We also reject the district court's conclusion that any infringement that occurred was innocent under 17 U.S.C. § 405(b). The court reasoned that because the plaintiff's games did not display a proper copyright notice, because three people (Kramer, Foy, and Storino) were all claiming copyright in the game, because Andrews had received an opinion letter which stated that Storino, if anyone, had paramount rights in the game, and because three entities were manufacturing the game when Andrews first began manufacturing the game, any infringement that might have occurred was innocent. While it is true that under section 405(b) an innocent infringer who relies on an omission of copyright notice is immune from damages accrued up to the time he received actual notice, the statute expressly requires the infringer to prove that he or she was misled by the omission of notice. Sygma Photo News, Inc. v. High Society Magazine, Inc., 596 F. Supp. 28, 31 (S.D.N.Y. 1984); Aitken, Hayen, Hoffman, Miller, P.C. v. Empire Construction Co., 542 F. Supp. 252, 260 (D. Neb. 1982). "The underlying postulate of the provision is that one acting with a good faith assumption 'that a work is in the public domain' and is not copyrightable should be shielded from unreasonable liability. [citation omitted] However, section 405(b) requires that the innocent infringer show he acted 'in reliance upon an authorized ... [copy] from which the copyright has been omitted,' and prove he was misled by the omission. 17 U.S.C. § 405(b)." Ruskin v. Sunrise Management, Inc., 506 F. Supp. 1284, 1289 (D. Colo. 1981). The section is obviously designed to protect one who relies on a work that appears to be in the public domain and the copyright owner subsequently discovers and cures the omission pursuant to section 405(a).

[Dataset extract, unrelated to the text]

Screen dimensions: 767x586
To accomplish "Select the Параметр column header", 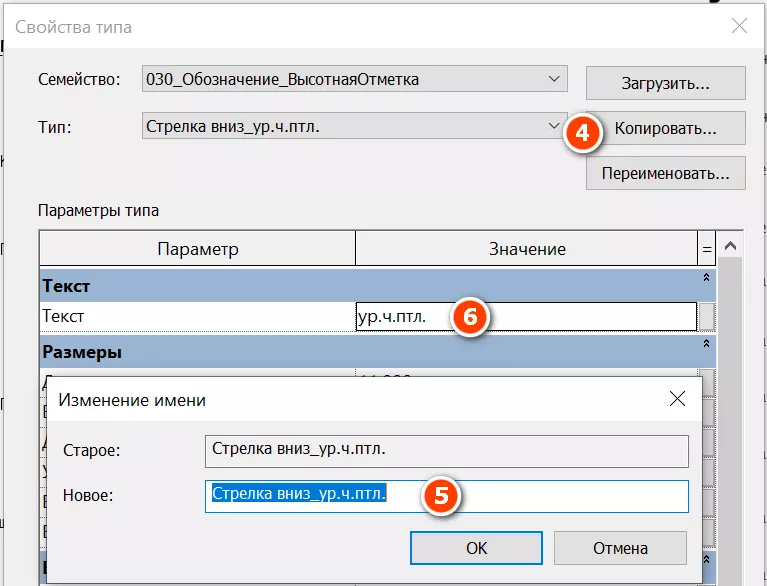I will point(197,248).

Although the innocence of the defendants was a question of fact to be determined by the trial court, we are convinced that its conclusion was clearly erroneous. Andrews and Lynch most certainly had "reason to think," H.R.Rep. No. 1476 at 148, U.S.Code Cong. & Admin.News 1976, p. 5764, that the computer program was not in the public domain. They admit that three people, including the plaintiff in this case, were claiming copyrights in the game. Furthermore, they received a letter in December of 1982 which indicated that Kramer was claiming a copyright in the game. Most importantly, Lynch refused to copy the first ROM that Kramer produced because it carried the Kramer Manufacturing name, albeit in an improper form to satisfy the notice requirements of the copyright laws. Given these facts we find it impossible to conclude that the defendants relied on the lack of notice to conclude that the work was in the public domain. They most certainly knew that many people were claiming rights in the game, one of whom was the plaintiff. While it may be that the defendants believed that Kramer did not own a valid copyright in the game, the evidence is clear that they were not misled by the lack of proper copyright notice when they knew that various parties were claiming copyrights in the game.
We now turn to the plaintiff's trade dress infringement claim. The plaintiff claims that the defendants, by copying the console in which the game is housed, the artwork on the glass panel upon which the video graphics are displayed, and the name "Hi-Lo Double Up Joker Poker", violated section 43(a) of the Lanham Act, 15 U.S.C. § 1125(a) (1983).22 The district court held that because " [t]he [p]laintiff ... failed to prove that the public has come to recognize its console design as indicating that games housed therein originate from or are connected with a single source [,] [n]o 'secondary meaning,' which is a prerequisite to proof of alleged proprietary rights, has been attached to [p]laintiff's console." The court similarly found that Kramer Manufacturing did not prove that any secondary meaning had attached to either the name or the glasswork of the game.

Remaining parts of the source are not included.